Please copy out every line of the items below that contains the word "arrows". Case counts.

>>>>

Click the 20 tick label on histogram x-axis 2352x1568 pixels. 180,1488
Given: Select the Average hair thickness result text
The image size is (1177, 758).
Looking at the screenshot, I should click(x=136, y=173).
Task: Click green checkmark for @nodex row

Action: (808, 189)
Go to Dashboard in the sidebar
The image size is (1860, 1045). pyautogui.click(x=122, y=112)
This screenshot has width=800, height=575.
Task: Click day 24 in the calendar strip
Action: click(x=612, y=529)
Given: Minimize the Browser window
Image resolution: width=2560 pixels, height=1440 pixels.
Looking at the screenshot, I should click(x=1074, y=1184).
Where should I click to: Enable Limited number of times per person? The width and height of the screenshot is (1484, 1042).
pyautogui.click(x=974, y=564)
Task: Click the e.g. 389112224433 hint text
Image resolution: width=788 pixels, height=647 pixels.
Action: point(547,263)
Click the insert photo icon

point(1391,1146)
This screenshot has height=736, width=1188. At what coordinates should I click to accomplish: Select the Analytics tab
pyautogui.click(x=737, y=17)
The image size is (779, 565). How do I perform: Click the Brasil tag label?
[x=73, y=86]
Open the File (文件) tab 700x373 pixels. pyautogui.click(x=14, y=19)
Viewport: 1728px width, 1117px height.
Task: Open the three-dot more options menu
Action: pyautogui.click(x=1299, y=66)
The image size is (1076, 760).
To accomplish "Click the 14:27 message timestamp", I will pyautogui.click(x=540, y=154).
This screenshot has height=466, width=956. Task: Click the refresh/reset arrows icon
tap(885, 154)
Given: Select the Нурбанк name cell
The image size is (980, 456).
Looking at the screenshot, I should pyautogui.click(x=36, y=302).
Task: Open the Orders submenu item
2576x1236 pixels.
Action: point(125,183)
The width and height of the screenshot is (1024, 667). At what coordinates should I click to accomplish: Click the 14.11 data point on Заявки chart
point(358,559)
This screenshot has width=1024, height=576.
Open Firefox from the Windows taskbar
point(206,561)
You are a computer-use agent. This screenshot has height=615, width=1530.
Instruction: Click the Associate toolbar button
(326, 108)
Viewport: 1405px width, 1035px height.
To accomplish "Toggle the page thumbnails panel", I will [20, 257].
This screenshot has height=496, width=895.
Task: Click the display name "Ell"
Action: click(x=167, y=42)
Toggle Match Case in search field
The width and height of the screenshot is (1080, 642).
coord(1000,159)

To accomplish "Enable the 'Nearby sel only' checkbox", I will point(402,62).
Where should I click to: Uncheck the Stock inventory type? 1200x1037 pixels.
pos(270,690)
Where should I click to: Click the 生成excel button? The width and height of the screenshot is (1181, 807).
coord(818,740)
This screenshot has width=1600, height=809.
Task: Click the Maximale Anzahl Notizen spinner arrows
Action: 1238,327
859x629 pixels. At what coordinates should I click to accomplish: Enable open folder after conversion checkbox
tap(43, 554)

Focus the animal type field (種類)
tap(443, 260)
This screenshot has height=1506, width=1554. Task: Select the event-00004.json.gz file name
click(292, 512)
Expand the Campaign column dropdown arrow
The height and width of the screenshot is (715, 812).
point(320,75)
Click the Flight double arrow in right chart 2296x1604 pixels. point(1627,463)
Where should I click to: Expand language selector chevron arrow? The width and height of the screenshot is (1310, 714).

<<<<

#### RESPONSE TO THE EXERCISE:
This screenshot has height=466, width=956. Task: Click the refresh/reset arrows icon
Task: Click the Maximale Anzahl Notizen spinner arrows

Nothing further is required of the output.